• Requirement:
Among the lines below, how many have the string "submenu" in them? Only the number is wanted.

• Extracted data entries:
# # # #

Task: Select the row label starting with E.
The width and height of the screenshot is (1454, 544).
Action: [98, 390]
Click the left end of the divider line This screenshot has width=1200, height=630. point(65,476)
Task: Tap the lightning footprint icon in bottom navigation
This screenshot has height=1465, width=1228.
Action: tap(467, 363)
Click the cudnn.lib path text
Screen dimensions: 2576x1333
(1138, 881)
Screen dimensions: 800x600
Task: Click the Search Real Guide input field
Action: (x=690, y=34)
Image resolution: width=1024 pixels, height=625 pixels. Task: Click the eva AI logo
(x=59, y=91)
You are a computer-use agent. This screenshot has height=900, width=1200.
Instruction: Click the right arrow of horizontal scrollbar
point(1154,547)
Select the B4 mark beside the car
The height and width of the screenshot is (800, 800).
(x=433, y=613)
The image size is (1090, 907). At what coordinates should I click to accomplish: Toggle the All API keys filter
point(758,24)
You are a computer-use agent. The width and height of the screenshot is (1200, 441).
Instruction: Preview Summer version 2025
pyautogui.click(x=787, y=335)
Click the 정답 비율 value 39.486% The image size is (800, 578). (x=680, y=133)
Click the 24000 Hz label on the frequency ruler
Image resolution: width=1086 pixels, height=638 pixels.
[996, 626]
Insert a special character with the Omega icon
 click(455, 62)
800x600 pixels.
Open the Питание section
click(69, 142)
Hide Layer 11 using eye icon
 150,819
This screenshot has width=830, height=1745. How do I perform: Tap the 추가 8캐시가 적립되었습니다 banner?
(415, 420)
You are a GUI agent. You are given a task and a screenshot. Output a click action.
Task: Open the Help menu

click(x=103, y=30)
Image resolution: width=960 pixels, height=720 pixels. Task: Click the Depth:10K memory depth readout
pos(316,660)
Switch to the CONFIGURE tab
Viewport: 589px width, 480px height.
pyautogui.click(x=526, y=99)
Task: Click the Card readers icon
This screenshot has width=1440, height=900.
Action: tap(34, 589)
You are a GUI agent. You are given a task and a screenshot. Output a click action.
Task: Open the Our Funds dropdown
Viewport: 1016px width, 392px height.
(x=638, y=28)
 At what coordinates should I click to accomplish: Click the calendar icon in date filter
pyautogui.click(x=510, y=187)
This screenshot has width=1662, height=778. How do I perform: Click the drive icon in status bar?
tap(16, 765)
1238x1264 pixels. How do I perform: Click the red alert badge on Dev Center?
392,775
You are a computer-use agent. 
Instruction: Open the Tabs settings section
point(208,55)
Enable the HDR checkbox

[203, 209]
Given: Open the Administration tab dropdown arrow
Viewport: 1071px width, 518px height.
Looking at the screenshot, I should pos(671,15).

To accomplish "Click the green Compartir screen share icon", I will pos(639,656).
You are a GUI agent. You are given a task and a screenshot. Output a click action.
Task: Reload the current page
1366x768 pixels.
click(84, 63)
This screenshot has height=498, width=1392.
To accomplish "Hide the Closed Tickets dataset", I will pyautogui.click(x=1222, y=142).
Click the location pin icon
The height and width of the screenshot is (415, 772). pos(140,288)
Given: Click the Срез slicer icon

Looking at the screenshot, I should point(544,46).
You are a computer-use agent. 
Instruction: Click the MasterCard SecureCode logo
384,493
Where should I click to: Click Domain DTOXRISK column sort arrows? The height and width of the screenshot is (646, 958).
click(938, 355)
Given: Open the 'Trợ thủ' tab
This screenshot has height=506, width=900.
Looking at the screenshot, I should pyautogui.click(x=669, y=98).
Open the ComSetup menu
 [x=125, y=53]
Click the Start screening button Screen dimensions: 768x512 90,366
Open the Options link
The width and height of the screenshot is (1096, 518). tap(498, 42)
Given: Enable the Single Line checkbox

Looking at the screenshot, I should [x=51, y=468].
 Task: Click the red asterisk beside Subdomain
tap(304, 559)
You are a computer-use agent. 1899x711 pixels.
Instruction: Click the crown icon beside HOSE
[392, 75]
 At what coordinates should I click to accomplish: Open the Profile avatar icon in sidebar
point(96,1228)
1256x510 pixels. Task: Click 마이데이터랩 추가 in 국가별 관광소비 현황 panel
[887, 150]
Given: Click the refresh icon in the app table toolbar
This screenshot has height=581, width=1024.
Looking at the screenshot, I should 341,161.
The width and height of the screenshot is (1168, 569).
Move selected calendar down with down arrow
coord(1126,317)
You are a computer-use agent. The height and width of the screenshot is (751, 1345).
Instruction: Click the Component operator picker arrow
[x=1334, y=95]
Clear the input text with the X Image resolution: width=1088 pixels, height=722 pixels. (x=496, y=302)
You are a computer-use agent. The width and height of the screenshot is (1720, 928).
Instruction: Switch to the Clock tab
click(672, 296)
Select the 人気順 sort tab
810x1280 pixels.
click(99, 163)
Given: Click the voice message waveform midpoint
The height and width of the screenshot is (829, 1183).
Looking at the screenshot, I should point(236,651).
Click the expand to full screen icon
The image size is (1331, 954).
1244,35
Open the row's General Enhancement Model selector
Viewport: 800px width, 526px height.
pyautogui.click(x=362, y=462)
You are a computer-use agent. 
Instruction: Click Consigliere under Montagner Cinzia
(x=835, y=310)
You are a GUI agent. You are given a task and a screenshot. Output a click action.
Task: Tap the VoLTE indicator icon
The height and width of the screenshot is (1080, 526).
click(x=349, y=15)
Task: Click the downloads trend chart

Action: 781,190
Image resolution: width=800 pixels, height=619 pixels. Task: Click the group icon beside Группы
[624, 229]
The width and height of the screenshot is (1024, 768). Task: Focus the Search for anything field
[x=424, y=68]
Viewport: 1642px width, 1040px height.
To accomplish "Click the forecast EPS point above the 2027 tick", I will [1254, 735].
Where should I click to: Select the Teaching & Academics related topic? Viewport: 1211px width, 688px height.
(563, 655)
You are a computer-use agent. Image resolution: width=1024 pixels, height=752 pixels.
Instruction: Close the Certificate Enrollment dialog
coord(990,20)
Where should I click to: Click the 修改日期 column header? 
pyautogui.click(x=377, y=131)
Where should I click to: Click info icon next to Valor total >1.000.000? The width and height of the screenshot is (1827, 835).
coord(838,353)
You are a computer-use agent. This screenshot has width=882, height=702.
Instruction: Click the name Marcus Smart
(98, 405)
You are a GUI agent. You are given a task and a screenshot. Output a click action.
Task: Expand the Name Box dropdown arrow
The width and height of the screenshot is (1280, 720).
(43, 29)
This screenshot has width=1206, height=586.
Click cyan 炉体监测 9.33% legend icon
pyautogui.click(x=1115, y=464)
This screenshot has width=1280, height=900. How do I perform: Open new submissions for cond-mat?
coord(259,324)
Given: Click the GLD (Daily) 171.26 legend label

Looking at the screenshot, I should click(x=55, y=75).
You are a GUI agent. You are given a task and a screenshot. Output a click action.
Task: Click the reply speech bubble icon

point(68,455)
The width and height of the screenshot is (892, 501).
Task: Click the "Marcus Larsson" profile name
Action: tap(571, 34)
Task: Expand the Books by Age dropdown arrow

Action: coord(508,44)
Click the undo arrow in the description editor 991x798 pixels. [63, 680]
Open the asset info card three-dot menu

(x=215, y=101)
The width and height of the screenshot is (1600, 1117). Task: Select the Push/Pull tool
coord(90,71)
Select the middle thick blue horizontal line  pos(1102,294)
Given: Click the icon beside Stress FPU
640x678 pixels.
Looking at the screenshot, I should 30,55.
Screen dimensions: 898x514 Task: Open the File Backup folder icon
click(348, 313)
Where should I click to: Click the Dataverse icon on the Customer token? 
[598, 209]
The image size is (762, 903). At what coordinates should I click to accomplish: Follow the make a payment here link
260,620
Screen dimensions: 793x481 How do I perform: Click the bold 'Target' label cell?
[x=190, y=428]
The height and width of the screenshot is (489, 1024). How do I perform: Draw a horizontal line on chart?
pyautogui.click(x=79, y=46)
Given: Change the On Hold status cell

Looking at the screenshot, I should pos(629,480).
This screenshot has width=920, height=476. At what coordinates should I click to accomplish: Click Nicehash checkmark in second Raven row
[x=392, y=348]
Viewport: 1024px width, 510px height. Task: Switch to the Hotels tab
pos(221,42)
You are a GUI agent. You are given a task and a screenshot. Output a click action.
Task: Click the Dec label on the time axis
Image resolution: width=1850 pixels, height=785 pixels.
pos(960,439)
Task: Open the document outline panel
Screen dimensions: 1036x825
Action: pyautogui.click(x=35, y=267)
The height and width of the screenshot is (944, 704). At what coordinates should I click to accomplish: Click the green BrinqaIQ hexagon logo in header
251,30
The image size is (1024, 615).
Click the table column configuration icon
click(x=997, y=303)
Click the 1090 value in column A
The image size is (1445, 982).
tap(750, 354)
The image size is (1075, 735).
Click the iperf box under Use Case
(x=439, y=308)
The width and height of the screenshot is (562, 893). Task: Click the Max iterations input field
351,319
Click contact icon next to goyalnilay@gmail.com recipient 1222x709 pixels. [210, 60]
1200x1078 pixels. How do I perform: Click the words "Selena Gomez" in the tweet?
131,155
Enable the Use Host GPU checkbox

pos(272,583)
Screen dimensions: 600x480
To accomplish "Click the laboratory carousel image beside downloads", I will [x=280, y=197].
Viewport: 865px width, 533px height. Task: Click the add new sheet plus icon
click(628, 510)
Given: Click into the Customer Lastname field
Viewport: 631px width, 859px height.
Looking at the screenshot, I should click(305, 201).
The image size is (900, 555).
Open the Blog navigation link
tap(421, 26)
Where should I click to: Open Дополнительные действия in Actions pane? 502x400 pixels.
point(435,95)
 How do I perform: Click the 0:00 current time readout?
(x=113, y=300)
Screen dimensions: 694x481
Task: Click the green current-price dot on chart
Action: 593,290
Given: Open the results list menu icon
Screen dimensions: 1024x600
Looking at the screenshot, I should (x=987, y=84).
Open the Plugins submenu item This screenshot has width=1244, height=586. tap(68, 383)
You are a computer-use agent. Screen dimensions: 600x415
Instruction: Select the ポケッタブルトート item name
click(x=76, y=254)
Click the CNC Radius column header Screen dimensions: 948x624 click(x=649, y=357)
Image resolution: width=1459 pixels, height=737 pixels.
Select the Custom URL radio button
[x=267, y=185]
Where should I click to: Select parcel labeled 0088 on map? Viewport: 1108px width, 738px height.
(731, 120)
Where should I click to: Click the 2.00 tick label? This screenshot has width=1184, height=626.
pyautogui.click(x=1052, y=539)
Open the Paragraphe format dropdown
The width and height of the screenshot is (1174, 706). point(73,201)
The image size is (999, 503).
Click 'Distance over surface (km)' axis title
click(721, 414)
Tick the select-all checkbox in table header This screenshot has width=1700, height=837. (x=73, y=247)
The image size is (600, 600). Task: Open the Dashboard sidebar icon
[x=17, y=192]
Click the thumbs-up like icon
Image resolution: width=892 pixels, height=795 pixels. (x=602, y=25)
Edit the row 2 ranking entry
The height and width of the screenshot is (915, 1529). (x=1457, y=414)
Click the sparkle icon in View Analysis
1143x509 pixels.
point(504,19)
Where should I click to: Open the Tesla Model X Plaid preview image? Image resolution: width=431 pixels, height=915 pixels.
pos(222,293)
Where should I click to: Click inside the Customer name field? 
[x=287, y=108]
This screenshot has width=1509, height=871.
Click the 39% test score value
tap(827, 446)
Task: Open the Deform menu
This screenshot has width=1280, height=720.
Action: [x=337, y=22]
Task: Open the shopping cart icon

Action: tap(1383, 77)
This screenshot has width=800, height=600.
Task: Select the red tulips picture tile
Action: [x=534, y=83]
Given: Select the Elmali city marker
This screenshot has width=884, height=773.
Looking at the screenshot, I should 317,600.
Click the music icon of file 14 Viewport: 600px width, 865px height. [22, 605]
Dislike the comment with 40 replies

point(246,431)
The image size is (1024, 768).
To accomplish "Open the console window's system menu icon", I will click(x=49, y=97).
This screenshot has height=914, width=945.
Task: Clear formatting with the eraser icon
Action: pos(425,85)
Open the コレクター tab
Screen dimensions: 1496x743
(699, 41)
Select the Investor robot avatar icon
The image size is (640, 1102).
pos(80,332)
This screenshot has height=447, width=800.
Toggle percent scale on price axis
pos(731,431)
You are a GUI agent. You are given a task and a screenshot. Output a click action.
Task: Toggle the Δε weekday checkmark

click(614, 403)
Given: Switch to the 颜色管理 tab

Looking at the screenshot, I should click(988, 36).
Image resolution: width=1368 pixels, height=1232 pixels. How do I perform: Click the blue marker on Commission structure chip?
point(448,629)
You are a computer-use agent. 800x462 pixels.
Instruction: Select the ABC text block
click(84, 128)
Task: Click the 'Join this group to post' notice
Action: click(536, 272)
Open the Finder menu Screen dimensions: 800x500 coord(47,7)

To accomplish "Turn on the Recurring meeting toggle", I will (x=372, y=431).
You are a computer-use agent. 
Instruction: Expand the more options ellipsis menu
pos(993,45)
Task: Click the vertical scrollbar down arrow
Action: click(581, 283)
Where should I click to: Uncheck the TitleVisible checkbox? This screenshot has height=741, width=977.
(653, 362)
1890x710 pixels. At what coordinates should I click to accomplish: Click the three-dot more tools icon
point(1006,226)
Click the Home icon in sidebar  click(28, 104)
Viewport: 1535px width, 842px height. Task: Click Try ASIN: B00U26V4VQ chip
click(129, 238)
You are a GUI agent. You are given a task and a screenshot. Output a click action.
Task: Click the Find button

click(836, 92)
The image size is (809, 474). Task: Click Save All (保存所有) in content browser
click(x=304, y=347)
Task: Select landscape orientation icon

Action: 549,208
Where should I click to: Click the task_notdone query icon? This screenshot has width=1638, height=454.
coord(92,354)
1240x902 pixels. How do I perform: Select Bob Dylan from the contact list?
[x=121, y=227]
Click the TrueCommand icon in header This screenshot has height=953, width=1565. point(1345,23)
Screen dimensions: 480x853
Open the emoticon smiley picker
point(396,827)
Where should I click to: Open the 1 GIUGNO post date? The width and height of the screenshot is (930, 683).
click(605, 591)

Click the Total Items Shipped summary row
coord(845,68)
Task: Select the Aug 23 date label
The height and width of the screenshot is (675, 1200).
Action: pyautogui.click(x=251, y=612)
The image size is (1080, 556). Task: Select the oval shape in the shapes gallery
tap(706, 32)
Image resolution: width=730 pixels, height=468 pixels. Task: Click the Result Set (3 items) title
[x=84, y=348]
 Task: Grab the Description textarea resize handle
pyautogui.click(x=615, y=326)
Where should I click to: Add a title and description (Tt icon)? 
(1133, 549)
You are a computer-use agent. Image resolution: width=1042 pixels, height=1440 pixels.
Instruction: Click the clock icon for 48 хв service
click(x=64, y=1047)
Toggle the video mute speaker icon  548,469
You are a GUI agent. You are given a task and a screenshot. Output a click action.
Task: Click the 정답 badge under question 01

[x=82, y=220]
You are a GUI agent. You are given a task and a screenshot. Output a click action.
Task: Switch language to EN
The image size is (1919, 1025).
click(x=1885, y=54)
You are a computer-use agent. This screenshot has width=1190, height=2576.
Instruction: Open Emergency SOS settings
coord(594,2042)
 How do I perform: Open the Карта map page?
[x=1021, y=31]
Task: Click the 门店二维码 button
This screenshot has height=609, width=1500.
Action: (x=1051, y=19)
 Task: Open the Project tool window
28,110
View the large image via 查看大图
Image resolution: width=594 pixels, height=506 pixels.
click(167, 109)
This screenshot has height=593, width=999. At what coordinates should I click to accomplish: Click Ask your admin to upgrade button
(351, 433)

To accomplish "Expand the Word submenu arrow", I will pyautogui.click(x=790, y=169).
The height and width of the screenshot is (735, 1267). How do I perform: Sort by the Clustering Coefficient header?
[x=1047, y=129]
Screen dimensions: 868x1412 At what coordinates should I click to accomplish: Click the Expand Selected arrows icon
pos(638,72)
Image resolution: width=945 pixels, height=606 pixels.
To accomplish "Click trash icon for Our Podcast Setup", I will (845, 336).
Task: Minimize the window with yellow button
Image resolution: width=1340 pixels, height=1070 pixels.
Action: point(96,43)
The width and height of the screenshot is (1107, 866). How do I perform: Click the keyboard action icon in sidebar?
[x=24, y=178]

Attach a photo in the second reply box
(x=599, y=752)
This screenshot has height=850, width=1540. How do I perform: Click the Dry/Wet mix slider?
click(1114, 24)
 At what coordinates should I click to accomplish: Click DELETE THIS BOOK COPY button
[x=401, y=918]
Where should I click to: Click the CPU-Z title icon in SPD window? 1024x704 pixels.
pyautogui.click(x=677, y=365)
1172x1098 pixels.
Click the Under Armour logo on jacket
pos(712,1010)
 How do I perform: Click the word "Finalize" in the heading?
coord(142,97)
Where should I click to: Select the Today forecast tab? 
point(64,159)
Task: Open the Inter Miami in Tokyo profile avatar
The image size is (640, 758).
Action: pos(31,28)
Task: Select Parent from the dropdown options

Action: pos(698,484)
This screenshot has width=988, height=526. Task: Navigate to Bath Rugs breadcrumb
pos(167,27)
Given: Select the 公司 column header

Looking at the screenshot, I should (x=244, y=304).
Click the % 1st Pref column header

# # # #

• Answer:
2